Landau, jener Wissenschaftler, der zur Zeit der grünen Apokalypse auf der Erde den Modulator erfand, der interstellares Reisen erst möglich machte, begründete eine neue Zeitrechnung. Das Universum, das der Mensch dann besiedelte, das Universum nach Landau also ist eines nicht: öde. Überall zischt und gurgelt, blubbert und brodelt das Leben, wuselt, wartet, pflanzt sich fort. Auch die unwirtlichsten Planeten sind nicht bloß Gesteinsbrocken. Biologisches ist überall, auch wenn man sie nicht auf den ersten Blick erkennen mag. Karsten Kruschel ist zwar nicht der erste Science-Fiction-Autor, dessen Werk von dieser Hypothese durchwirkt ist, aber in meiner persönlichen Lesebiographie gebührt im jetzt schon ein Spitzenplatz. Dabei ist der Roman in Dokumenten und Novellen erst das zweite Werk des Autors, das ich lese. Vilm - die Eingeborenen, ebenfalls ein aus Kurzgeschichten zusammengetzter Roman, habe ich vor gut einem halben Jahr gelesen und fand es dermaßen gut, daß mir erst gar nicht aufgefallen ist, daß es sich um einen zweiten Teil handelt. Und Das kleinere Universum, das noch zu DDR-Zeiten erschien, habe ich mir bereits antiquarisch besorgt. Darüberhinaus warten noch zwei Bände Vilm und der Roman Galdäa auf mich. Sämtliche von Kruschel erzählte Geschichten sind Teil dieses einen Universums, Querverweise auf andere Welten und Figuren des Autors finden sich zahlreich. Das Universum nach Landau  spannt dabei seinen Bogen über viele Jahrtausende, beginnend beim Exodus vom Planeten Erde bis hin zu einem schwarzen Vorhang, der sich über die Welt, wie wir sie grad erst kennengelernt haben, legt.
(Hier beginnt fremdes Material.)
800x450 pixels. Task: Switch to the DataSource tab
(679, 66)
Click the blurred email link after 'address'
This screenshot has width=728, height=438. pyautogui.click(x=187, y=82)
Karsten Kruschels erzählerische Kunst besteht darin, diese Hintergründe und Zusammenhänge, seine Welterfindung, gleichzeitig bloß federleicht anzudeuten und dennoch plastisch und klar erscheinen zu lassen. Das macht sämtliche Stories gut und flüssig lesbar, niemals fühlte ich mich abgehängt. Dennoch ist die sprachliche Qualität enorm hoch, sein Stil ist sicher, aber experimentierfreudig, und an keiner Stelle im Buch mußte ich eine abgedroschene Phrase, ausgelutschte Metapher, mißglückte Formulierung lesen. Stattdessen warteten auf jeder Seite sprachliche und plotmäßige Überrraschungen auf mich.
   Die nach unterschiedlichen Farben benannten Geschichten sind für sich genommen bereits eine Wucht: Schon das ziemlich witzige Grün, daß eine Emmerichsche Endzeitvision auf einen Provinzkrimi herunterbricht, macht klar, daß die Reise uns in ziemlich originelle Entwürfe von fremden Planeten und außerirdischem Leben führen wird. Im Hintergrund erfahren wir dann von der Erforschung und Besiedlung des Weltraums durch private Unternehmen, von Kriegen um Patentrechte auf DNA-Ketten und Unabhängigkeit, vom Aufstieg und Fall ganzer Familienimperien, vom Erfinden und Entdecken neuer Technologie und dem vollständigen Vergessenwerden des Ursprungsplaneten - bis wir am Schluß noch Bekanntschaft mit einen neuen Ursprungsplaneten schließen. Doch im Vordergrund stehen immer persönliche Perspektiven; die Neugier, der Anpassungswille, der Forscherdrang einzelner Figuren. Carmencita zum Beispiel, die erfährt, was ein Kriegsheld ist. Lazlo, der auf dem Großlebewesen/Planeten Violet seine Jo sucht. Die Outlaws auf Orange. Blanche auf dem Eisplaneten, die sich staunend und wollüstig ihrer Umgebung anpaßt. Und meine Lieblingsstory, das Alien mit den wechselnden Namen auf dem Planeten Gelb-wie-Zwiebelgras, das viel, sehr viel Zeit hat, die Menschen kennenzulernen.... Das Gesamtbild runden unterschiedlichste Dokumente ab: Lexikoneinträge, Rezensionen, ein bizarres Kochrezept aus Erdentagen. Zurück bleibt ein rundum glücklicher Leser, der ab sofort allen, mit denen er über Science Fiction spricht, dieses Buch ans Herz legen wird.